When you approach the board, you have to make things crystal clear. You should show them why security matters and how it ties to investments and the overall health of your programs. You should not wave away the possibility of incidents, but show how you will put up a strong defense.

Also, looking ahead is key. Think three years down the line. You’re not just dealing with today’s threats, but tomorrow’s too. Technology keeps evolving, and those sneaky bad actors are evolving with it. I’ve got an example: AI being used by hackers for lightning-fast identity breaches.

So, your defenders need cutting-edge tools too. You don’t want them bringing knives to a tech-gunfight. Your role as a security leader includes keeping up with these advancements and making the case for upgrades to the higher-ups.

Oh, and data is your friend. You’ve got a story to tell, but back it up with those hard numbers. It’s great to weave a tale, but adding data makes it rock-solid for your organization.

Lastly, you’ve got to know your enemy. What threatens a big e-commerce company might not be the same for another. So, do a proper risk assessment and threat intel, tailored to your turf.

Aayush: Attackers are getting a lot smarter. How do security leaders help their teams keep up?

Satya:  You don’t have to be an expert in everything as a security leader, but you’ve got to have a strong grasp of the different security functions and how the threat world is evolving.

If you’re not in sync with the security scene, you might end up passing the decision-making buck onto your security team and stakeholders.

As a leader, you’ve got to stay on the pulse. Attend those conferences, chat with industry folks, and keep tabs on the latest security products in the pipeline. This way, you’re armed with the right info to make well-informed choices.

Operating from the sidelines won’t cut it. You’ve got to be in the know about what’s happening out there. That’s how you back up your team, manage projects, and make those smart moves.

Aayush: There is a bit of a framework soup right now, with new frameworks popping up every now and then. It’s impossible to keep growing the GRC team to keep up with them. How do you think organizations can keep up with these new frameworks?

Satya: Yes, new frameworks keep exploding on the scene. However, the security controls we use are not changing. We’re sticking to the same controls regardless of how many frameworks are out there.

There should be innovation when it comes to how we match these controls to all these different frameworks. Think continuous compliance, where you can check your compliance status anytime without those audit headaches.

What’s important is having a unified way to map these controls. You need tools and tech that can link your controls to various frameworks. That way, when you’re gathering evidence, it’s not about the frameworks, it’s about those controls. If you can show you’ve got the controls locked down, you can reuse that evidence for all those different frameworks.

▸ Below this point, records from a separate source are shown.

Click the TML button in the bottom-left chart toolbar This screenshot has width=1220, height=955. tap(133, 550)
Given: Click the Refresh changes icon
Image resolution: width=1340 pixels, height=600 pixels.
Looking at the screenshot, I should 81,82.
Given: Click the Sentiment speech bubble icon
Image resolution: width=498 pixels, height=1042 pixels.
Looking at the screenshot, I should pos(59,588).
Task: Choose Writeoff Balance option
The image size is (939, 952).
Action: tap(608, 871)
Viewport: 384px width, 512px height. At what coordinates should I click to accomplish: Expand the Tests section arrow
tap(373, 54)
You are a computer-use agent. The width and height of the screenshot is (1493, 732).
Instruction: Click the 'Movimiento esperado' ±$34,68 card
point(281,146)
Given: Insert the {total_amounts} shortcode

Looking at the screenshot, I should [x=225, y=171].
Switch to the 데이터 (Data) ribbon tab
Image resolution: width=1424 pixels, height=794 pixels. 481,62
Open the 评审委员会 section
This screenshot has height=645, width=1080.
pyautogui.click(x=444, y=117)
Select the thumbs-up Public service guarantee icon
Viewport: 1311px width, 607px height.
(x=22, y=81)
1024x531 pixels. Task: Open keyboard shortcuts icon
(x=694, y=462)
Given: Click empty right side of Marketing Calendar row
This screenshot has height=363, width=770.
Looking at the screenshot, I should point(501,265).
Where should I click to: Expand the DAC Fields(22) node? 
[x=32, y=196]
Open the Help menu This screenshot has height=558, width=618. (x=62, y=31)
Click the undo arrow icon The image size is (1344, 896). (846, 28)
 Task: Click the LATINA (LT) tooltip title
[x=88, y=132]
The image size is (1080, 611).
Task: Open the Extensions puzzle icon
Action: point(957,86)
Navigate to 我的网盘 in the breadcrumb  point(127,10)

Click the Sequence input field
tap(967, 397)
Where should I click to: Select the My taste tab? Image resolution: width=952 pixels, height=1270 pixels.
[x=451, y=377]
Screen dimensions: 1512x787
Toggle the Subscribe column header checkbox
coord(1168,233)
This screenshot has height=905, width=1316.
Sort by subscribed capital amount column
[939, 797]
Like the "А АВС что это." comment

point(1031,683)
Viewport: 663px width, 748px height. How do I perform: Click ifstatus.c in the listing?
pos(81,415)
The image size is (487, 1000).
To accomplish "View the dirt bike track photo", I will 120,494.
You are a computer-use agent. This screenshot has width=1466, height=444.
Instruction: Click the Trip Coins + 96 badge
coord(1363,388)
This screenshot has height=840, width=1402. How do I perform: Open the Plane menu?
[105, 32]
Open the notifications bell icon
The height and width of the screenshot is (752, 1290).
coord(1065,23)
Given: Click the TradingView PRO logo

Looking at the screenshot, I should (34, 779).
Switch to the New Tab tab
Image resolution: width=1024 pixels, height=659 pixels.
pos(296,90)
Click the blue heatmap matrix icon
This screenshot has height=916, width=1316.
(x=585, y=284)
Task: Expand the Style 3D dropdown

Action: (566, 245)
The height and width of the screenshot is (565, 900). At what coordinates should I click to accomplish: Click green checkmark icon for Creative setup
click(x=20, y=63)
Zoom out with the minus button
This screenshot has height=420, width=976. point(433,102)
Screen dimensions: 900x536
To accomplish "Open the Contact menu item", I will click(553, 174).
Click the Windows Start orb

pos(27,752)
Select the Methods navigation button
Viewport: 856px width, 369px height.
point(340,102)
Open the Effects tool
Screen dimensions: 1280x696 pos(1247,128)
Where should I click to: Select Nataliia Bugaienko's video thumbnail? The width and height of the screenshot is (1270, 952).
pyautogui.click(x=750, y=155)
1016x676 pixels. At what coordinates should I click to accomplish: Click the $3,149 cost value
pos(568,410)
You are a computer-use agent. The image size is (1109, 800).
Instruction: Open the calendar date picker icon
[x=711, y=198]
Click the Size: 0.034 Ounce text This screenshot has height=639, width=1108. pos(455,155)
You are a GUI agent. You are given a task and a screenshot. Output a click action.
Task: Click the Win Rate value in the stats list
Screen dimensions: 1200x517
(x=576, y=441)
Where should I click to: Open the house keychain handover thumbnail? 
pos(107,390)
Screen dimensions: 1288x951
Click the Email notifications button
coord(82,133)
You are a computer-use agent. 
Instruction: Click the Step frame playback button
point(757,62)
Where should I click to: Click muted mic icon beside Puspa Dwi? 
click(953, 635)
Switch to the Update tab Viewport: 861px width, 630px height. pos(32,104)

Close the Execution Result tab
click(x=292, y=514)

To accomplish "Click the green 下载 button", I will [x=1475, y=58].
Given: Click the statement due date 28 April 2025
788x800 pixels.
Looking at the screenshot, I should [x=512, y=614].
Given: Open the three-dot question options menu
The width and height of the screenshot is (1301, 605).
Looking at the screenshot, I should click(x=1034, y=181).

Also, it’s not just about saving your security team’s time or streamlining those audits. There’s more to it, especially when it comes to your stakeholders. They benefit a lot too. Imagine this: instead of just using evidence for one purpose, you’re reusing it across the board.

Focus on those controls, and let the technology handle the mapping to different frameworks. That’s the smart way to do GRC in this day and age.

Aayush: Do you think GRC can become sexy again?

Satya: GRC right now is viewed mainly as a business function. You do your audits maybe once or twice a year. But things are changing, and fast.

We’re looking at a future, maybe 2 to 3 years down the road, where GRC will be streamlined. Imagine a one-stop platform where all your certifications, risk management, compliance requirements, and even vendor assessments are linked up.

You won’t be stuck hunting down data in different places. Nope, it’ll all be right there, in real-time, ready to go. You’ll be able to see the network effect in play. Like, how evidence from controls feeds into policies and how risk management gets a boost from this tight connection.

With the way tech is racing ahead, you’ll see more platforms popping up, aiming to knit all this together seamlessly. GRC is getting a major upgrade!